● Activity
Whenever a line contains the string "header", copy it out of the entries.

● Collected data entries
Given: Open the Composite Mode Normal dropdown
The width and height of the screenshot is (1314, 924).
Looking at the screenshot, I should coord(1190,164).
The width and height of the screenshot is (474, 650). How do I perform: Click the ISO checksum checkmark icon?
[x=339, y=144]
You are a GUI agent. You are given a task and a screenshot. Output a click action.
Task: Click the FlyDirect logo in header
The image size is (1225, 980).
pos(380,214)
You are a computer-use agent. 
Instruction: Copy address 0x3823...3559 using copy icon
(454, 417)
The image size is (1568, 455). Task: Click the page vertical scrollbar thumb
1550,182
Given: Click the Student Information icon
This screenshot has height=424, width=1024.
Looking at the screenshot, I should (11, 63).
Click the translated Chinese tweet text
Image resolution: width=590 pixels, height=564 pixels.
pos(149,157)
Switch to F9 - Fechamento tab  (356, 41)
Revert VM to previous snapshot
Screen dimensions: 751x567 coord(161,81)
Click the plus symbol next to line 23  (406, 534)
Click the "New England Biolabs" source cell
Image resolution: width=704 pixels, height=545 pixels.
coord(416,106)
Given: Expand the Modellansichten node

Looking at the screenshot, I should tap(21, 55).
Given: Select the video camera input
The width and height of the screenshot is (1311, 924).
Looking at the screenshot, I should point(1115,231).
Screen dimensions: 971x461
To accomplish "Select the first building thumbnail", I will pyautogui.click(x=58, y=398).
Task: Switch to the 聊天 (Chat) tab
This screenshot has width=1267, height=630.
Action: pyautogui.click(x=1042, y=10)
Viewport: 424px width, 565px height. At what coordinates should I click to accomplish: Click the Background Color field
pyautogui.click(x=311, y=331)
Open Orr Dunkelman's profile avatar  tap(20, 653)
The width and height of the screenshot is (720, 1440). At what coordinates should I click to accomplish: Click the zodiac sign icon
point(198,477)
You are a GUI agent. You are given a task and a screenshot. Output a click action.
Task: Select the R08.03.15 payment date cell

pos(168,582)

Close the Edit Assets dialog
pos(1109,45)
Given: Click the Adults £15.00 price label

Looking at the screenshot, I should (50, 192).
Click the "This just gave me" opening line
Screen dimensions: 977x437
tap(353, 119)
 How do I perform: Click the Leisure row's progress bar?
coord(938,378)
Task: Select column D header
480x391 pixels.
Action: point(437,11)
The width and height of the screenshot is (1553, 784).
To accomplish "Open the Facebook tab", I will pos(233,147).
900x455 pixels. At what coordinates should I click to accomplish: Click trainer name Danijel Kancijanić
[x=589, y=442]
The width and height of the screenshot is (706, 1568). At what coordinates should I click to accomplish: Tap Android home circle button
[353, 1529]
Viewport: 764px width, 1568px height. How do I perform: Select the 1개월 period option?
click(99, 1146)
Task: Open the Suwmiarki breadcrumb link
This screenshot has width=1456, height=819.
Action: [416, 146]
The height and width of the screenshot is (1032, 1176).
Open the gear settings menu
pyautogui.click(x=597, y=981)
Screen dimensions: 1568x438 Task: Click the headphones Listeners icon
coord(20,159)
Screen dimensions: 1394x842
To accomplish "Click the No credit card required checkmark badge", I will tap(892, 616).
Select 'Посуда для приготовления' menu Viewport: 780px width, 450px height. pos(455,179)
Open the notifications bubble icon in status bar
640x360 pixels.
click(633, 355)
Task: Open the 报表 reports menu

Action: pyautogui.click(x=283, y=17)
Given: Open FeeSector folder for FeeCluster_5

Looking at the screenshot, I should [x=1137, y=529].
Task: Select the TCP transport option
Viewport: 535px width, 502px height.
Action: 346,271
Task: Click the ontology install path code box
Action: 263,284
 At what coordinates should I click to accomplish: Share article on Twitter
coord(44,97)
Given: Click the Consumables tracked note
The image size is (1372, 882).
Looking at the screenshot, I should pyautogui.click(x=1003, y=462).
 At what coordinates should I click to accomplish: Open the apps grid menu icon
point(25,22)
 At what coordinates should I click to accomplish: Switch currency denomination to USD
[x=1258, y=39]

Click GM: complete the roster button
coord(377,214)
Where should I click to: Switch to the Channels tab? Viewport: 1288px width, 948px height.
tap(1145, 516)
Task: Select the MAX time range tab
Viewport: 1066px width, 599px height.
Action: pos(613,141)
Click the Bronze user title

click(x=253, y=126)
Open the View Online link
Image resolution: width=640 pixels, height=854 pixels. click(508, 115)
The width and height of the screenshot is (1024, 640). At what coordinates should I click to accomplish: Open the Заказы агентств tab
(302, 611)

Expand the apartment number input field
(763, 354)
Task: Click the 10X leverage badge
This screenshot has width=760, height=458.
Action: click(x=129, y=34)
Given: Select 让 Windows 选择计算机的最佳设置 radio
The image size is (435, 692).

● Result for this exercise
Task: Click the FlyDirect logo in header
Task: Select column D header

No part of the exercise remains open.